*To do:*
Below are some entries. Repeat exactly the lines from the one with "Task: Open 'Mostrar opções de pesquisa' link" through the one with "Viewport: 741px width, 455px height.", and only those.

*Task inputs:*

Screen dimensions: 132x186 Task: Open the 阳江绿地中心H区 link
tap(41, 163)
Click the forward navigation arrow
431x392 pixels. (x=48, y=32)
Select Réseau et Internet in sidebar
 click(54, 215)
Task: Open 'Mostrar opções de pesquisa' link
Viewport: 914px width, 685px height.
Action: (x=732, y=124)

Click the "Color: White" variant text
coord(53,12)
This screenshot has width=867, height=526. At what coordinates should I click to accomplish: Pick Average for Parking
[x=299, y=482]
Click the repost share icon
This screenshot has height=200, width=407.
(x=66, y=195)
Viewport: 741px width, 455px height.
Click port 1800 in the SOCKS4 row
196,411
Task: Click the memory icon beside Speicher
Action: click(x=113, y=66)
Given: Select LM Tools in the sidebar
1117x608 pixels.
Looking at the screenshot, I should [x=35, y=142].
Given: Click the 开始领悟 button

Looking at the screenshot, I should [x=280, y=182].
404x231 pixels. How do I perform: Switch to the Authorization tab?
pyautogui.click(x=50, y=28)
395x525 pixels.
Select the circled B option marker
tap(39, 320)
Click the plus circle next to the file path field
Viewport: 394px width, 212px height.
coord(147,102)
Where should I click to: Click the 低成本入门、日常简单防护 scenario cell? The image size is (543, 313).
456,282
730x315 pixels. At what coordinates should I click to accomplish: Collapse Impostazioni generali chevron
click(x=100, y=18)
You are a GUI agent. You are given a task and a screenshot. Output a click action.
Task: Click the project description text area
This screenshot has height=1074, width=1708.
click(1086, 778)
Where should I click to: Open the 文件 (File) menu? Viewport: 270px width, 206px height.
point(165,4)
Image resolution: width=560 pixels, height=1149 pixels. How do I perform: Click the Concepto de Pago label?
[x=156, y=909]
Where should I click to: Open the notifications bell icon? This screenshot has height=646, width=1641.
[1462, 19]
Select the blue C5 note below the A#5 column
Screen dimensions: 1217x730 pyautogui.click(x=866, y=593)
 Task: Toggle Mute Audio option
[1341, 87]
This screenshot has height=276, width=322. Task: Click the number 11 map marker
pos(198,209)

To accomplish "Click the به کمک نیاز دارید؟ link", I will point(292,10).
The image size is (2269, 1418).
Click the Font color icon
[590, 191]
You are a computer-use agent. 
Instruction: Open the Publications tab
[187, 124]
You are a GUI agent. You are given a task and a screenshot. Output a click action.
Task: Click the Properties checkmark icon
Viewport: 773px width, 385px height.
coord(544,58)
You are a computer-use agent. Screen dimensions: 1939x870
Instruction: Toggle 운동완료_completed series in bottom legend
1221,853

*Answer space:*
Task: Open 'Mostrar opções de pesquisa' link
Viewport: 914px width, 685px height.
Action: (x=732, y=124)

Click the "Color: White" variant text
coord(53,12)
This screenshot has width=867, height=526. At what coordinates should I click to accomplish: Pick Average for Parking
[x=299, y=482]
Click the repost share icon
This screenshot has height=200, width=407.
(x=66, y=195)
Viewport: 741px width, 455px height.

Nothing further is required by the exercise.